**Objective:**
Answer these questions about the mailing-list thread on slow vacuuming:
(a) Which version of Postgres does Joe say they are running?
(b) According to Andrew Sullivan, below which Postgres version does vacuum block?
(c) What does Alvaro Herrera suggest doing to the table to speed up vacuuming?

## START Text segment

Thread: selects during vacuum
Hello, Vacuum analyze is taking a really long time on a fairly small table and during the time the vacuum is running all "select * from <the table>;" seems to hang untill the vacuum is done. Any help on this matter would be greatly appreciated... -Joe
On 15 Jul 2003, Joe Maldonado wrote: > Hello, > Vacuum analyze is taking a really long time on a fairly small table and > during the time the vacuum is running all "select * from <the table>;" > seems to hang untill the vacuum is done. Any help on this matter would > be greatly appreciated... > You probably need to question why the vacuum analyse is taking a long time on a small table. Not because it isn't annoying for your selects to appear to hang but because it shouldn't take a long time to analyze a small table so there's probably something more significant wrong than slow/blocked queries. -- Nigel J. Andrews
On Tue, Jul 15, 2003 at 04:09:28PM -0400, Joe Maldonado wrote: > Hello, > Vacuum analyze is taking a really long time on a fairly small table and > during the time the vacuum is running all "select * from <the table>;" > seems to hang untill the vacuum is done. Any help on this matter would > be greatly appreciated... If you're running Postgres < 7.2, then vacuum blocks. And it's probably waiting for a different transaction to finish before it proceeds, which means everything is blocked. Alternatively, if you've actually run VACUUM FULL, you get the same behaviour. A -- ---- Andrew Sullivan 204-4141 Yonge Street Liberty RMS Toronto, Ontario Canada <andrew@libertyrms.info> M2P 2A8 +1 416 646 3304 x110
On 15 Jul 2003, Joe Maldonado wrote: > Hello, > Vacuum analyze is taking a really long time on a fairly small table and > during the time the vacuum is running all "select * from <the table>;" > seems to hang untill the vacuum is done. Any help on this matter would > be greatly appreciated... What version of postgresql are you running?
Sorry forgot to mention we are running postgres 7.2.3. -Joe On Tue, 2003-07-15 at 16:15, scott.marlowe wrote: > On 15 Jul 2003, Joe Maldonado wrote: > > > Hello, > > Vacuum analyze is taking a really long time on a fairly small table and > > during the time the vacuum is running all "select * from <the table>;" > > seems to hang untill the vacuum is done. Any help on this matter would > > be greatly appreciated... > > What version of postgresql are you running?
On Tuesday 15 Jul 2003 9:09 pm, Joe Maldonado wrote: > Hello, > Vacuum analyze is taking a really long time on a fairly small table and > during the time the vacuum is running all "select * from <the table>;" > seems to hang untill the vacuum is done. Any help on this matter would > be greatly appreciated... Can you post the output of a "verbose" vacuum analyse? That will tell us what it's up to. -- Richard Huxton
On Tue, Jul 15, 2003 at 04:09:28PM -0400, Joe Maldonado wrote: > Vacuum analyze is taking a really long time on a fairly small table and > during the time the vacuum is running all "select * from <the table>;" > seems to hang untill the vacuum is done. Any help on this matter would > be greatly appreciated... Try to reindex the table. That should speed up the vacuuming. -- Alvaro Herrera (<alvherre[a]dcc.uchile.cl>) You liked Linux a lot when he was just the gawky kid from down the block mowing your lawn or shoveling the snow. But now that he wants to date your daughter, you're not so sure he measures up. (Larry Greenemeier)

## END Text segment
## START Data segment

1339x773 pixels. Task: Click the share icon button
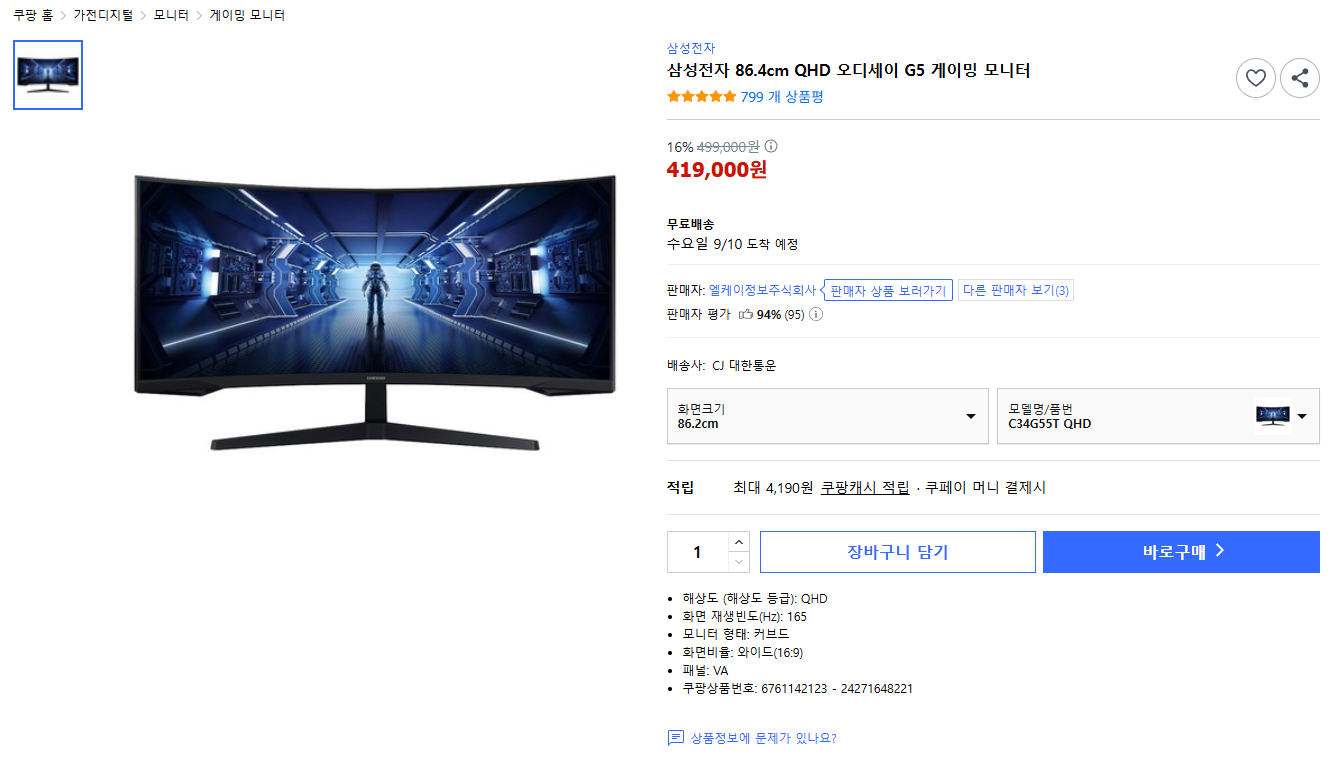[1300, 78]

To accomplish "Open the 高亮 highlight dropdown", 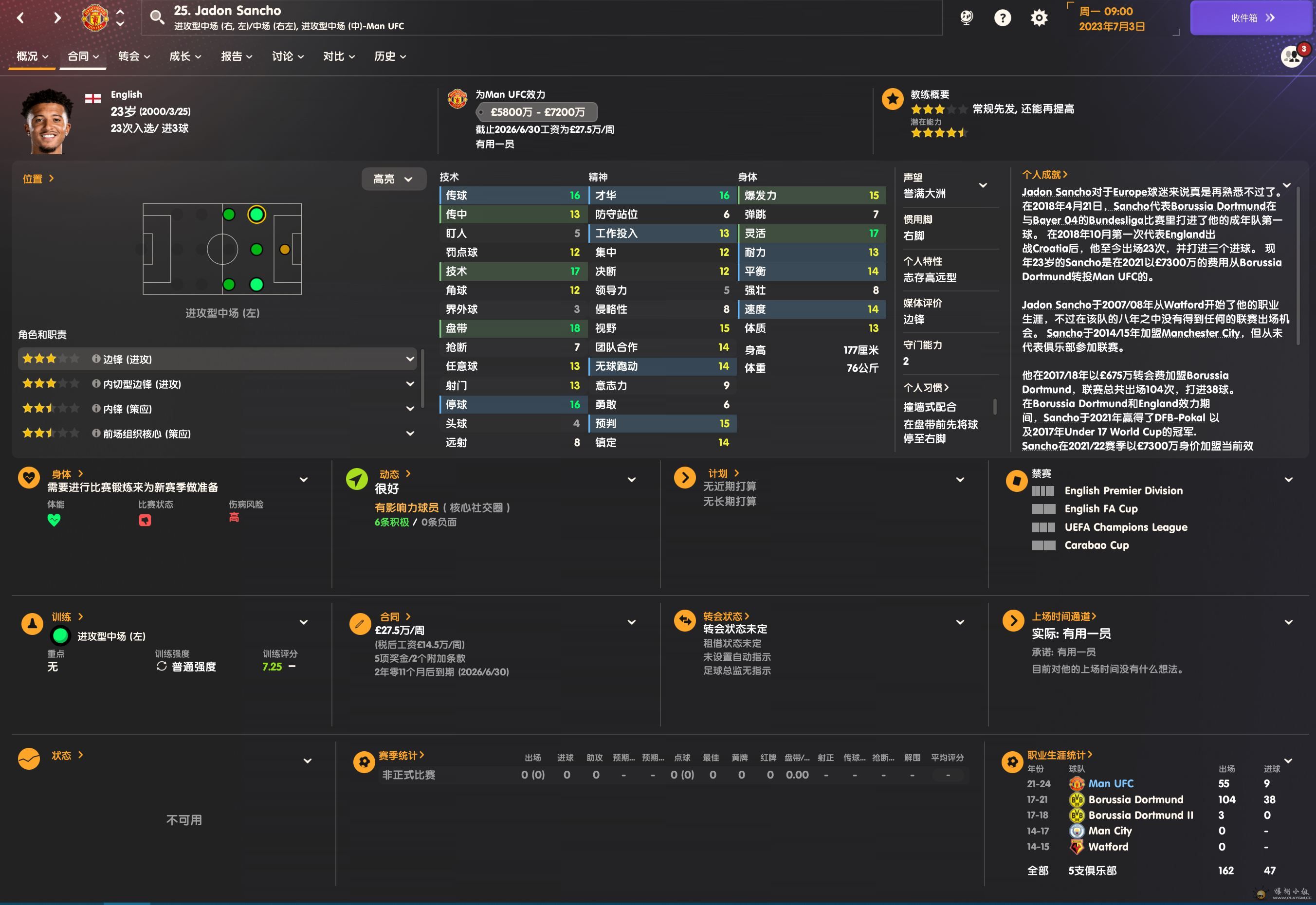I will [x=393, y=179].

## END Data segment

**Solution:**
(a) Postgres 7.2.3
(b) Below 7.2
(c) Reindex the table